LISTED RECORDS >>
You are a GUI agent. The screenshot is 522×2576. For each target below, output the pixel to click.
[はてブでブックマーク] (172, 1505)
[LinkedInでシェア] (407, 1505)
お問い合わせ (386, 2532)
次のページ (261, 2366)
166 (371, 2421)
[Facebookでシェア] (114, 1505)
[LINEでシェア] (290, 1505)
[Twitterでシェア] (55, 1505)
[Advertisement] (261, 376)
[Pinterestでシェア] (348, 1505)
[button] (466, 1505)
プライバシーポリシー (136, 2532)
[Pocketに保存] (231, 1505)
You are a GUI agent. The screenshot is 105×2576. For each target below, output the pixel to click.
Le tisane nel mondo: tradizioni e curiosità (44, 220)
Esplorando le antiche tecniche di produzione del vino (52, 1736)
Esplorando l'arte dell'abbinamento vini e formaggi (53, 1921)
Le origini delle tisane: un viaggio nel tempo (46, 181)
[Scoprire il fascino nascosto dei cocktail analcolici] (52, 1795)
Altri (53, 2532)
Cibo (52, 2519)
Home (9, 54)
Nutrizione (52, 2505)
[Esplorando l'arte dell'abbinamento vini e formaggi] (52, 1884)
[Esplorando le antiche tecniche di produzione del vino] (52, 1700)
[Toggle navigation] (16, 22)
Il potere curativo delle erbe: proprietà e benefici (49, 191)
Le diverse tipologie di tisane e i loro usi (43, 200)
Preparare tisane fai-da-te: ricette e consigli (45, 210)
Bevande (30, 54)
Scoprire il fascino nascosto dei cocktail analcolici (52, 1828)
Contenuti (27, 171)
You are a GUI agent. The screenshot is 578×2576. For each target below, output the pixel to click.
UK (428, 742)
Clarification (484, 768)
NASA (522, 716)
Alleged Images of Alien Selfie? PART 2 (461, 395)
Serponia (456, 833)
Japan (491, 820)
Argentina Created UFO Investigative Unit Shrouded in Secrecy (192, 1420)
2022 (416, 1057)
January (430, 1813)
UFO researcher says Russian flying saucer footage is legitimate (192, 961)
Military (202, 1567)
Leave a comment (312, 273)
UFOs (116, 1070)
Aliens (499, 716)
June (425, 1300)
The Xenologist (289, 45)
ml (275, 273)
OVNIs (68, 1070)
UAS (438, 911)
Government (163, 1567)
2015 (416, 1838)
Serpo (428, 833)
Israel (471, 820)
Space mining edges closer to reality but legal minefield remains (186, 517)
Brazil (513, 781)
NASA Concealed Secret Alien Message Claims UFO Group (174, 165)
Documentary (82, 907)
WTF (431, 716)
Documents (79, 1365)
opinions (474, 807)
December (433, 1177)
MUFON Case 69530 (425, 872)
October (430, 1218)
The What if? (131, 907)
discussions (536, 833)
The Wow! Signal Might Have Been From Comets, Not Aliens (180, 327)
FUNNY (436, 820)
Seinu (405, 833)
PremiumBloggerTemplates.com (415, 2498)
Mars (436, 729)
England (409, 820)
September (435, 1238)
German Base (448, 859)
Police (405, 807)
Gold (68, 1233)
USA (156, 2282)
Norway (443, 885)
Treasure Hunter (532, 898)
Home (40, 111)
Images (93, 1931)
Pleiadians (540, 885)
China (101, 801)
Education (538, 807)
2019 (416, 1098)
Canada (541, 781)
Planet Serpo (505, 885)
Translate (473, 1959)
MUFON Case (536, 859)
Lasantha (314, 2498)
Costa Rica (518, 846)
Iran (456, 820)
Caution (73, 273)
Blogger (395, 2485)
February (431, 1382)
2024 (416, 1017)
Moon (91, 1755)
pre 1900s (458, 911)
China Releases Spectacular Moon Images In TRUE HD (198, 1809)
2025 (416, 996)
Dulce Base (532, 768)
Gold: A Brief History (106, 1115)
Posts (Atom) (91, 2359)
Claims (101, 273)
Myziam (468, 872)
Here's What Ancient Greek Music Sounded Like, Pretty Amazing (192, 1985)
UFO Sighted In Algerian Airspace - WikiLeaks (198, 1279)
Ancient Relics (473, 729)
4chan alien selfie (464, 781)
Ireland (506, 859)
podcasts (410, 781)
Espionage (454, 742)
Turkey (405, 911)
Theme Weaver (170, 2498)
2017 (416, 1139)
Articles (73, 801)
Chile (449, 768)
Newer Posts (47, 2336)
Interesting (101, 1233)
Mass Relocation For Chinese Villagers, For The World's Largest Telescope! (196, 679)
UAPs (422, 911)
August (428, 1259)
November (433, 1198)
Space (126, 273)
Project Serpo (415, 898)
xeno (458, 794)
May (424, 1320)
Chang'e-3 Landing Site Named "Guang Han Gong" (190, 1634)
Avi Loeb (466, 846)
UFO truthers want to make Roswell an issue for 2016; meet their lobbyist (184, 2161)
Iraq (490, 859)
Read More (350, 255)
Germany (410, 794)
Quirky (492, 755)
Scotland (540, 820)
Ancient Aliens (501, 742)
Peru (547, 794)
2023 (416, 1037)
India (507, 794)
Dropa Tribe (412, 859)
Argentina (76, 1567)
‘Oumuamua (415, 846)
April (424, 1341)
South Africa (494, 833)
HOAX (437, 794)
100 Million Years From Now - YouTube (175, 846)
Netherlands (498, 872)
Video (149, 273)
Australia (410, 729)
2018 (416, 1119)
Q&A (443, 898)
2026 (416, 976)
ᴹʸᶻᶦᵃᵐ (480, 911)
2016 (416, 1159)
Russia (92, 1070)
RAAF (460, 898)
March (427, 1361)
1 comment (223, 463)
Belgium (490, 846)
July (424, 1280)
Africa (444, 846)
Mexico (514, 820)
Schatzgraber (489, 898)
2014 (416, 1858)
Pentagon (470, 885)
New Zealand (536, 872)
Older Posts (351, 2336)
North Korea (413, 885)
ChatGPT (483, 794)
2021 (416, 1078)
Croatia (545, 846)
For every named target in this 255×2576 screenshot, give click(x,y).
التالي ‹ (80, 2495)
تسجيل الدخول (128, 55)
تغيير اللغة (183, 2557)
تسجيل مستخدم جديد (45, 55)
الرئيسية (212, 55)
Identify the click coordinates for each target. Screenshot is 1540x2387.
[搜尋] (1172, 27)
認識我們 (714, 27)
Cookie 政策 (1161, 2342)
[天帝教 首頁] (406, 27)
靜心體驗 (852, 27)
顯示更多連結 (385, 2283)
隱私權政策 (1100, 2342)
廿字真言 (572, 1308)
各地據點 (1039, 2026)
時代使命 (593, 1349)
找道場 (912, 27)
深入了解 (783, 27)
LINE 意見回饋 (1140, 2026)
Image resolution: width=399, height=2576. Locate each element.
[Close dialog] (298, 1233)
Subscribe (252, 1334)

TASK OBJECTIVE >>
Only the number is needed: state how many lines in the listing contain "NASA".

ANSWER SPACE >>
2